Apr 08, 2005 00:01
Yea yea yea, go ahead make your remarks.
I know i have not been on LJ for a while that is.
I just haven't felt the need to publicize to the world my current feelings.
But as of late, I feel so stressed.
I'm tired of breathing for the wrong reasons
I'm tired of looking for something
I need to know I'm loved. In other words I'm an attention whore.

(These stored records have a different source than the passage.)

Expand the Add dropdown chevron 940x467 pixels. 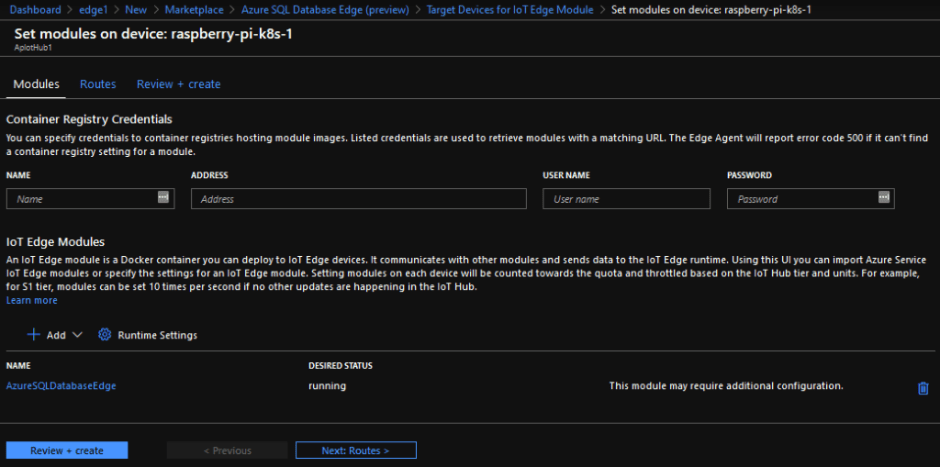77,335
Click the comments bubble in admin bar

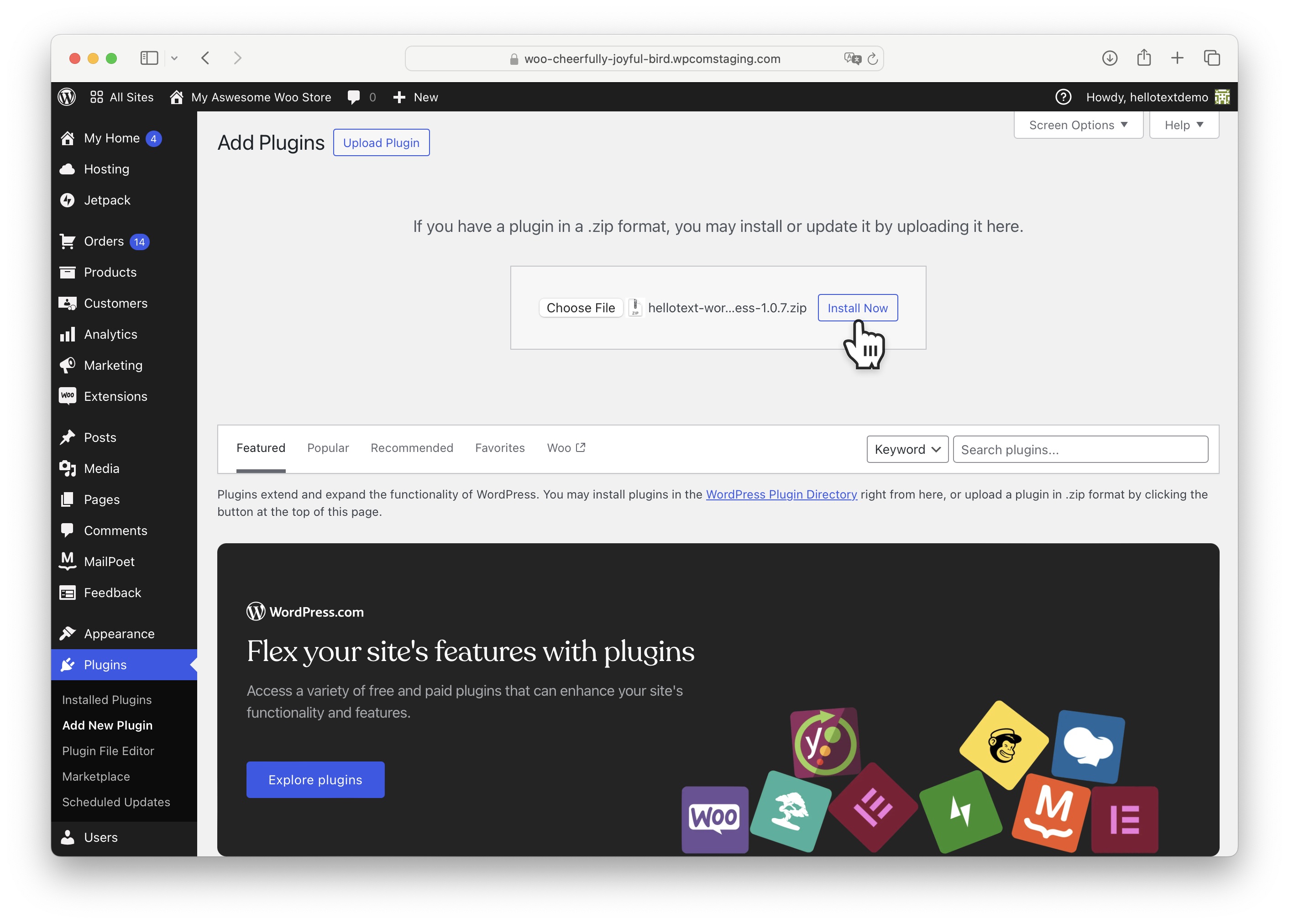353,97
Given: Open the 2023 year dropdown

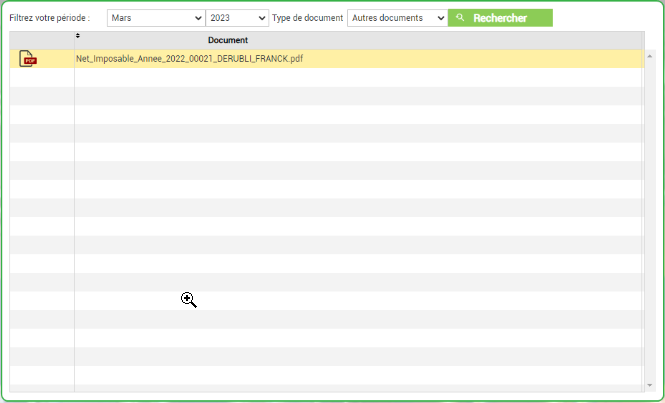Looking at the screenshot, I should tap(237, 18).
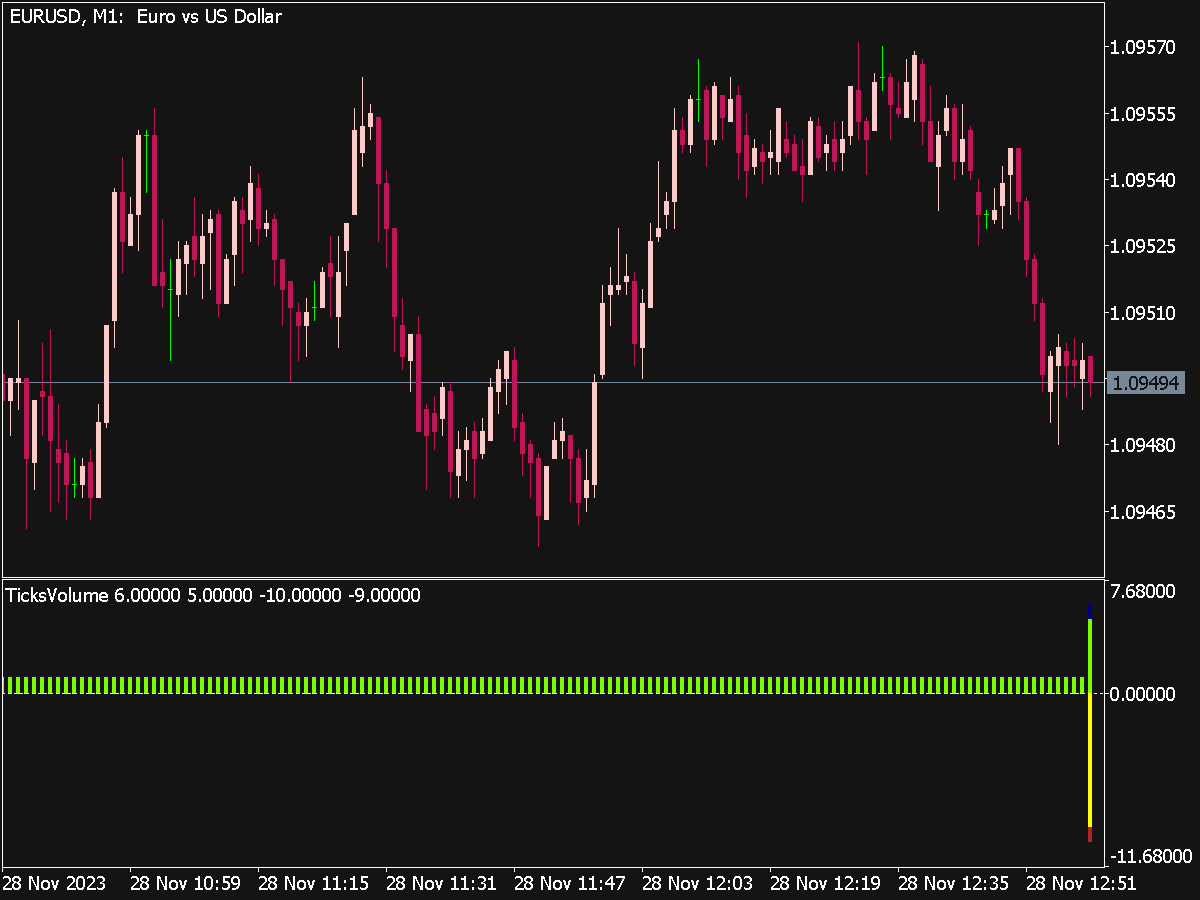Click the red tip at the volume bar bottom
This screenshot has width=1200, height=900.
[1089, 835]
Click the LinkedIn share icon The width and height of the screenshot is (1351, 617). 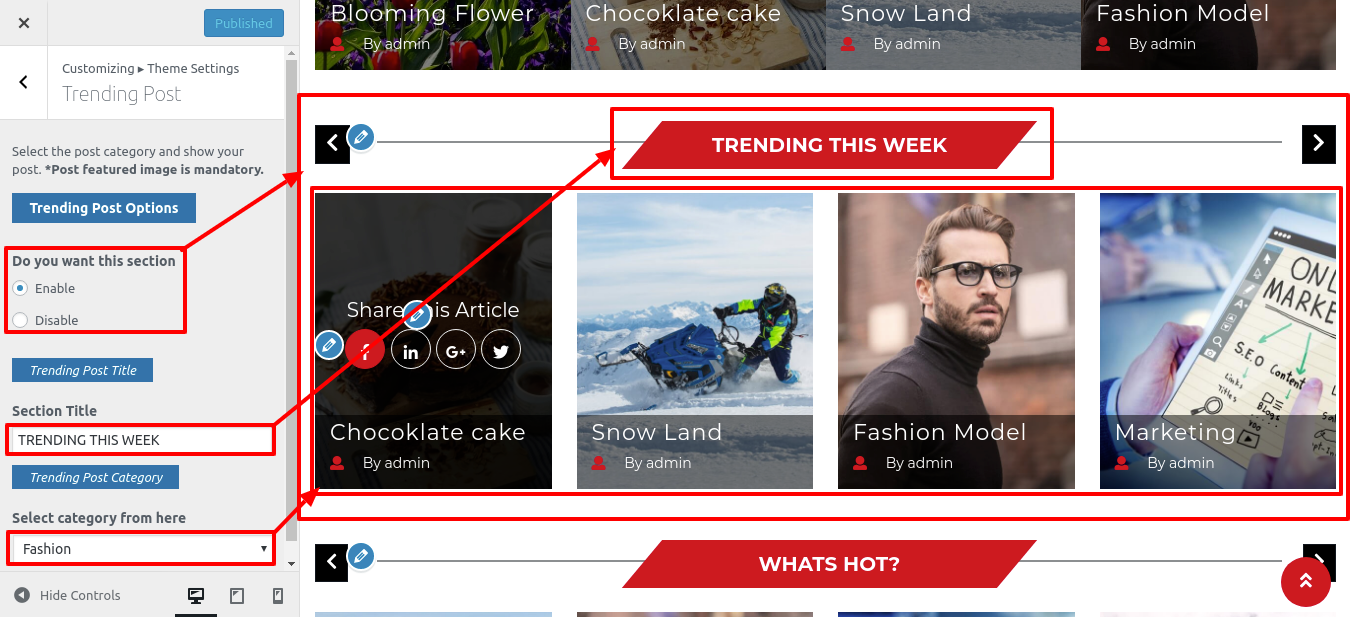pyautogui.click(x=411, y=350)
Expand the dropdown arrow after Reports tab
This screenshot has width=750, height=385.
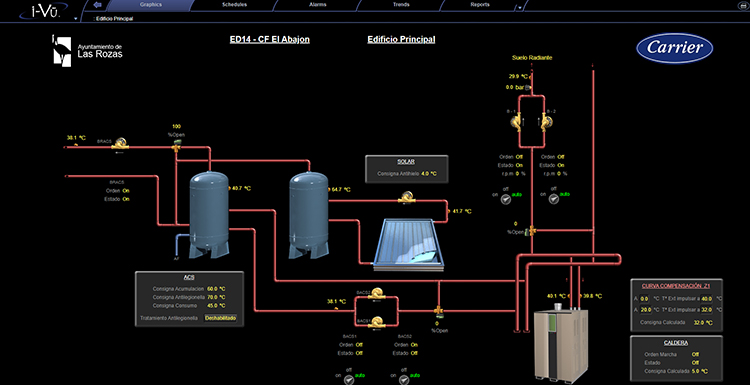519,8
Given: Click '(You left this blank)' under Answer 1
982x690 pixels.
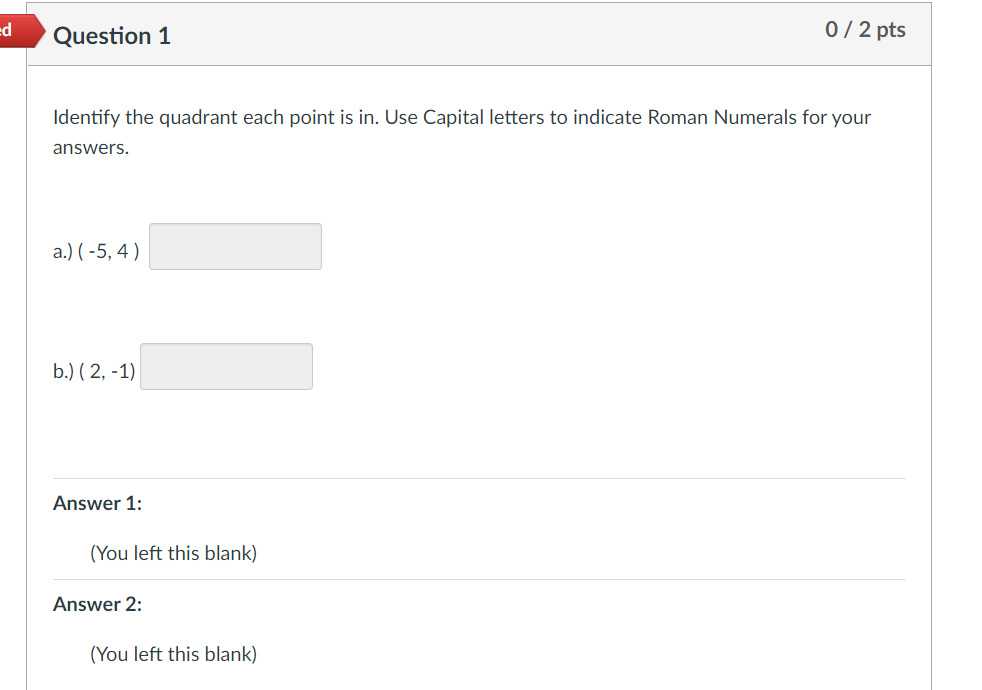Looking at the screenshot, I should [173, 553].
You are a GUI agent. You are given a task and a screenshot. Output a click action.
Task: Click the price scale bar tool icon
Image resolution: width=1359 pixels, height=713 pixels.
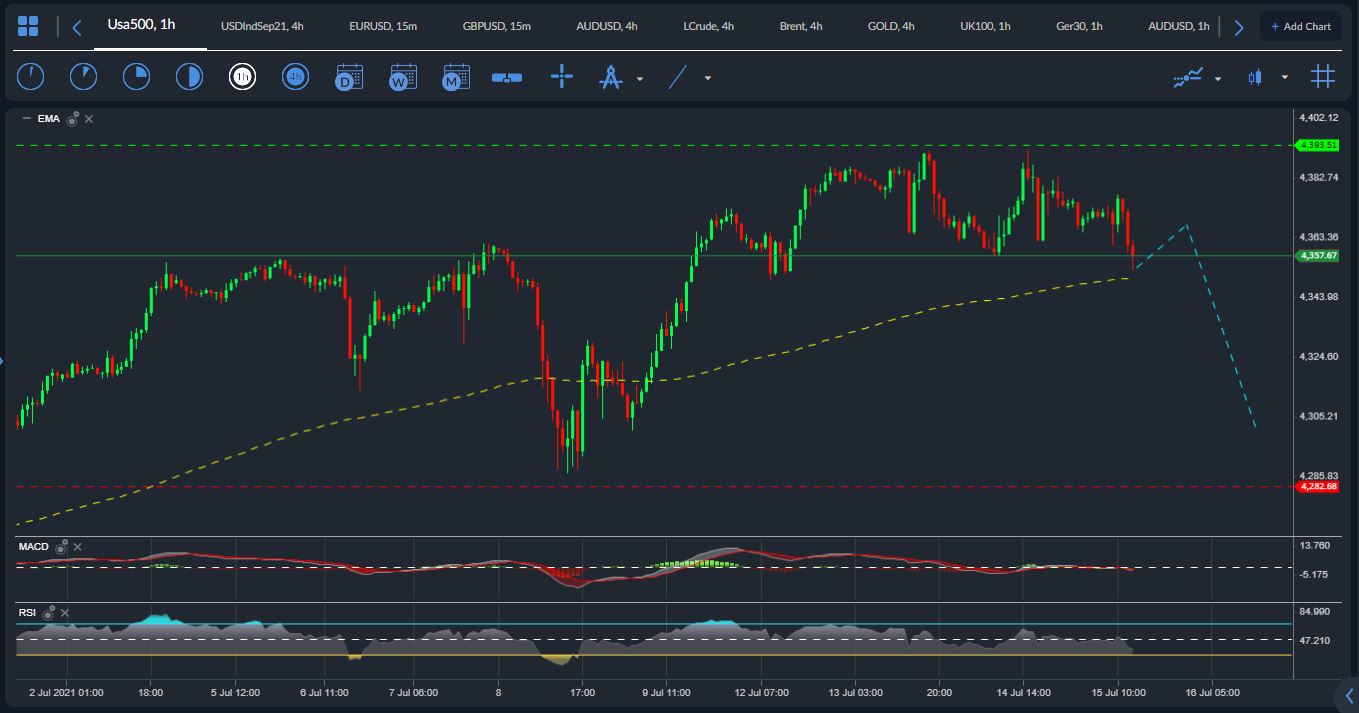click(507, 77)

I need it, I feed off of it. Attention lets me know im still alive, and that i have friends that I know need me, and that still care. I'm tired of giving so much, and never being appreciated for it. I dont want anything in return but just the simple acknowledgement. I'm sorry for those I haven't spoken to, and I'm sorry it was such a rash end. I'm not excusing myself, but people change. Its part of life. Our likes, wants, desires, everything changes. The more we live in this world controlled by the devil, the more he will try to distract us from the necessary things. In order to not be distracted of those things, certain customs are dropped, certain friends are lost, and certain routines are dismissed. I feel complete lately, but i also feel very unhappy, and it could of been the weather, but sometimes its just the simple fact, that things
are never the way we want it to be, and if they are its not for long. I do miss certain people, and I do wish things had turned out differently. I wish sometimes I couldnt feel, because maybe none of this would matter, and maybe i would be better off alone. But its not like that, I hate being alone, i cant stand being alone and i cant live without certain people in my life. actually i could but it would be hard if they werent in there. I wish i knew exactly what i was feeling or the point im trying to make, but deep inside, i still cant find the answer. I still cant find why i care, why i cant let go, why things happen the way they do, why i am so scared of being alone, why i cant stand it when im not appreciated, or at least let known that im missed, or that i was on someones mind. It may be that i see some people have that and growing up i never had that. and i become jealous and want it to. I need to stop with this maddness because the more i think the more i drive myself insane. One person i do miss however, and i realized today when i saw something of theirs, and then saw something they had given my little brother. I know i have not been there for you, and its hard for me, and im sorry i pushed you away, and I hope you know who you are. I'm sorry for everything ive done, and i know this doesnt mean much, but to me it helps. i miss you. i still love you. i always will. however you knew me for a short period of time, you taught me to be slow at anger, you taught me how to love again, and how to care. you impacted my life, more than i let you know, and i only knew you for a while. I want you to know that i miss you. You are a great person, and dont let that ever change. I dont want this to hurt you, but want it to inform you that i havent thrown aside what youve dont, and i havent forgotten walks to riverbank, or to dunkin donuts, or watching music videos in your room. You are a graceful person, and because of you, i am the person i am today. I love you Jen.